In a report Monday, Carsten Fritsch, precious metals analyst at Commerzbank, said he remains bullish on gold despite the near-term volatility. He added that he will be closely watching Thursday’s Consumer Price Index (CPI) data as the bank expects inflation is just starting to rise.
“Companies are reporting rising input costs and disrupted supply chains. Our economists, therefore, expect the inflation rate to continue climbing for now and to remain at a very high level into the third quarter before it then begins falling again,” he said.
As a result, Fritsch said that the German bank expects the Federal Reserve to start reducing its bond-purchase program by the fourth quarter, a lot sooner than markets have been expecting.
However, he added that gold investors need to keep an eye on real interest rates, even as the Federal Reserve slows the expansion of its balance sheet.
“We will have to wait a lot longer for [rate hikes] to be forthcoming.
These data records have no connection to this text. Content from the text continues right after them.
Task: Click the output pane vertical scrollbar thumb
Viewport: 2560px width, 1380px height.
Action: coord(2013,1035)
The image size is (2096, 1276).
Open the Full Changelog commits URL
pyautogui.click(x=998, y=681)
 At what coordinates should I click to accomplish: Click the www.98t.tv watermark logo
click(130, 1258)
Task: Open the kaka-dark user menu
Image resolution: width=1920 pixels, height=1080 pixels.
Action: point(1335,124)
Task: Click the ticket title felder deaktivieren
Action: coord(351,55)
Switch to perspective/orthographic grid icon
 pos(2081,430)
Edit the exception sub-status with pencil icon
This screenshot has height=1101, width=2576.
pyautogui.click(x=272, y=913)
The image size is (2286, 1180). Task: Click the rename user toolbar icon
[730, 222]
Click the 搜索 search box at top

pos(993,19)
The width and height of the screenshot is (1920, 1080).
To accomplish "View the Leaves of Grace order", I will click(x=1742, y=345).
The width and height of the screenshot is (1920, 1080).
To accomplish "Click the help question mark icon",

Nominal yields will therefore remain well below the inflation rate for some considerable time, leaving real interest rates significantly negative. This is a strong argument in favor of a rising gold price,” he said.
The comments come as U.S. real yields on 10-year notes traded at negative 84 basis points on Friday.
Last month’s annual headline CPI increased 4.2%, its largest increase since September 2008. At the same time, core CPI, which strips out food and energy prices, rose 3%.
Looking ahead, consensus forecasts expect inflation to rise 4.7% in May.
Not only are consumer price pressures are rising, but Friday’s nonfarm payrolls report noted rising wage pressures. Average hourly earnings increased 0.5% last month, following a 0.7% rise in April.
Although the Federal Reserve forecasts that current inflation pressures will prove to be transitory, some economists have said that wage inflation could prove to be a lot stickier than expected.